More or fewer first home buyers looking for mortgage advice
First home buyers are likely to be holding back from the market as they see a continuing string of reports about falling prices and difficulties being faced by those getting a house built.
Those stepping forward looking for finance are finding that they often cannot get it or obtain the volume of funding they are after. Banks have increased their test interest rates to around 7.6% as mortgage rates have gone up and the Reserve Bank has signalled extra monetary policy tightening is to come.
Banks have also increased their UMI – uncommitted monthly income – requirements. One major lender requires that borrowers have at least $2,000 a month not committed to any regular outgoing before they will agree to financing. This is a larger requirement than for a long time.
It is also very difficult for young buyers to now acquire a mortgage with less than a 20% deposit.
Banks want to lend, but like everyone else they are increasingly cautious about the NZ and world economic environment.
Comments on lending to first home buyers submitted by advisers include the following.
- Kainga Ora changes have helped – but buyers are hindered by income caps – its all very well to remove price caps, but the income slows most buyers down in Auckland – still near impossible for single people to buy.
- Still almost impossible for FHBs without 20% deposit to purchase an existing property.
- Increased UMI requirements and stricter review of become and expenses.
- Rules around CCCFA have had a slight easing, timing wise it makes no difference as Test rate increases have reduced borrowing capacity more than the rule changes have saved.
- Still difficult and as test rates increase, pre-approval amounts are reducing.
- Meeting debt servicing is getting harder as the test rates continue to increase. Will expect to see the living expense calculations increase as well due to cost of living increases.
- First home loan criteria/price cap increase is a huge win for first home buyers in Christchurch and Dunedin.
- Little sub-20% lending available.
More or fewer investors looking for mortgage advice?
Comments made by advisers regarding bank lending to investors include the following.
- Significant variation in rent shading – some banks include rates and insurance as a separate cost. Others don’t.
- Getting more and more difficult to fund IP through the income that it generates with all the changes the govt has made.
- Scaling of the rental income depending on the year it was built! And now needing to add in rates and insurance.
- Loans servicing getting tighter with higher test rates.
- Investors are still limited by affordability due. To stricter rules/calculations
- With the increase in interest rates, and changes to tax rules re deductibility of interest expenses, I’ve had little new enquiry re investment property lending this year. And those that do enquire, usually don’t qualify or don’t proceed.
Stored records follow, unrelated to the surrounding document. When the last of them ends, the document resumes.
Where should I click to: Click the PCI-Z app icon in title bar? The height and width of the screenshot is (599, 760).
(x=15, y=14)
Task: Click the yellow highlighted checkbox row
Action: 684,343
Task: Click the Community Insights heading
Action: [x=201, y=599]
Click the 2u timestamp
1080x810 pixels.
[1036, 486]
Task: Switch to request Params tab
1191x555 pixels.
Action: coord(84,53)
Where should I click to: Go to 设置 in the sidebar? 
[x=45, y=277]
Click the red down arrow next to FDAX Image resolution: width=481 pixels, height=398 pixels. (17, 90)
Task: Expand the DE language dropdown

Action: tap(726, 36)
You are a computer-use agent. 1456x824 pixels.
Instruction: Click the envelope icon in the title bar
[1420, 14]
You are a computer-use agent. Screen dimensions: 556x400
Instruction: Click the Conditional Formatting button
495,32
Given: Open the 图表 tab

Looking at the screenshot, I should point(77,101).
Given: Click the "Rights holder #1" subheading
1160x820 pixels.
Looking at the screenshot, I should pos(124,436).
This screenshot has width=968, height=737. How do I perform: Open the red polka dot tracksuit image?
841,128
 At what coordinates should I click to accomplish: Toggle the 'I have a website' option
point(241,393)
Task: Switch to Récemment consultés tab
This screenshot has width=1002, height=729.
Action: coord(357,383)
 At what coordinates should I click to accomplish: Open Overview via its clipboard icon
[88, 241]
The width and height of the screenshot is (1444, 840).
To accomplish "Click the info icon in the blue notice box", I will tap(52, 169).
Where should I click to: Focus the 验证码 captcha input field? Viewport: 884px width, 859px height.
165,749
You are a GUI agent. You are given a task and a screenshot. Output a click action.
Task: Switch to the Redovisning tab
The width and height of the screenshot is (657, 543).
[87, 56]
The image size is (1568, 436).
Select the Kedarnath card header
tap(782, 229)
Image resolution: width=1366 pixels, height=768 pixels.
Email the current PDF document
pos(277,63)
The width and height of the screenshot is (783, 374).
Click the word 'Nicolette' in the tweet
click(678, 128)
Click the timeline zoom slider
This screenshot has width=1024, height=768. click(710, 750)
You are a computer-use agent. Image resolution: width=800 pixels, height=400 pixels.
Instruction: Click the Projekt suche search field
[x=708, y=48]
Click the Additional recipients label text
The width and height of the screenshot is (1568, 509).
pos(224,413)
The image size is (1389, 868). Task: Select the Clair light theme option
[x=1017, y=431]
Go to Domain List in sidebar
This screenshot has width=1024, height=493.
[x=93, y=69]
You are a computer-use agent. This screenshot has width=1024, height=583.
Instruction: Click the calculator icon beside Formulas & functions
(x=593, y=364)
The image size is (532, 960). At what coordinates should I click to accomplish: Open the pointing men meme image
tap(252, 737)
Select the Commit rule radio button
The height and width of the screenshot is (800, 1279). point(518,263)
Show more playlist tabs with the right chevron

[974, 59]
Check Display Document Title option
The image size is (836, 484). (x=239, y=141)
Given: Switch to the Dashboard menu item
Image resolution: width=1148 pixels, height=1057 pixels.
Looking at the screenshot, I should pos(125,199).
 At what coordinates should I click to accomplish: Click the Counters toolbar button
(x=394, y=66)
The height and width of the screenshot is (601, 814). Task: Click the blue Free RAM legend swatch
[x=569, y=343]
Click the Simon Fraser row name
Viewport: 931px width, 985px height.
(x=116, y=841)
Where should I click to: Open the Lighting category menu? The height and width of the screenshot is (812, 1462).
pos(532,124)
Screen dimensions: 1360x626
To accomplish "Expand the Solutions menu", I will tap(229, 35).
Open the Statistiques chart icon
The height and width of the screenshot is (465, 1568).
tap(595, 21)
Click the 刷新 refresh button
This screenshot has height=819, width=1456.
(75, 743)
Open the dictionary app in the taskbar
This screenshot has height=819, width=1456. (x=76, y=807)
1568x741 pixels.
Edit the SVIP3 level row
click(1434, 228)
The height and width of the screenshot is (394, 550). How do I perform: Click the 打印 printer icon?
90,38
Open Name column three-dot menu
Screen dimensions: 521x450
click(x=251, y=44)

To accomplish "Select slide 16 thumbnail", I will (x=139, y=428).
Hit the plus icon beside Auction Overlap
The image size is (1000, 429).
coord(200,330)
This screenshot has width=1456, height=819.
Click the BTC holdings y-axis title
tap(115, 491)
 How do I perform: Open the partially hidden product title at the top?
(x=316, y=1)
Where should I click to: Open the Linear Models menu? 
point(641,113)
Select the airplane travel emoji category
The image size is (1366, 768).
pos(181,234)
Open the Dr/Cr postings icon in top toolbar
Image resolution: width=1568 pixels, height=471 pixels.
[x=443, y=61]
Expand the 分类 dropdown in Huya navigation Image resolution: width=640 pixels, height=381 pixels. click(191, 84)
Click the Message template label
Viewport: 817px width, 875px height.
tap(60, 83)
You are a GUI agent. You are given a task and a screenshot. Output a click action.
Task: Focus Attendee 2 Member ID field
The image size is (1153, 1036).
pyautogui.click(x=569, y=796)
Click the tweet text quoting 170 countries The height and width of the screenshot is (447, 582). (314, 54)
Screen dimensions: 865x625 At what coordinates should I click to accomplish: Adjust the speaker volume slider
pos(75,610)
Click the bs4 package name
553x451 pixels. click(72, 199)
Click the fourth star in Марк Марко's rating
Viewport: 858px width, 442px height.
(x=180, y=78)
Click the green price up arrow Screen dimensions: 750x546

- The current mentality is completely different from the past 2 years, when, as property values soared, people couldn’t wait to use the newly created increased wealth in their own home, to buy more property as an investment.
More or less lenders willing to advance funds?
In April and May net positive proportions of mortgage advisers said that banks were becoming more willing to advance funds. But this month we have reverted to a net 18% feeling that they have become less willing to lend.
Triggers for this view appear to include higher test interest rates, additional scaling back of rental income, and higher requirements for uncommitted monthly income.
What time period are most people looking at fixing their interest rate?
Last month we noted that having shifted from heavily preferring to fix one years out to three years, the preference had pulled back to two years. But we noted that as yet there was no sign of a shift to fixing just for one year. This month we can however see that this transition is now underway.
Whereas last month just 4% of respondents said that buyers were preferring to fix for one year, this month 12% say this is their preference.
This is still well below the 71% preferring to fix for two years and the change has mainly been in the proportion opting to fix for three years declining from 22% to 14%.
These next graphs show the shifts in term preference over the two years we have been running our mortgage adviser survey.
The following graph illustrates why banks in New Zealand not only do not offer 30-year fixed rate loans or 20, or 10, but rarely push even their five year rate with discounted deals. Kiwis hardly ever fix longer than three years.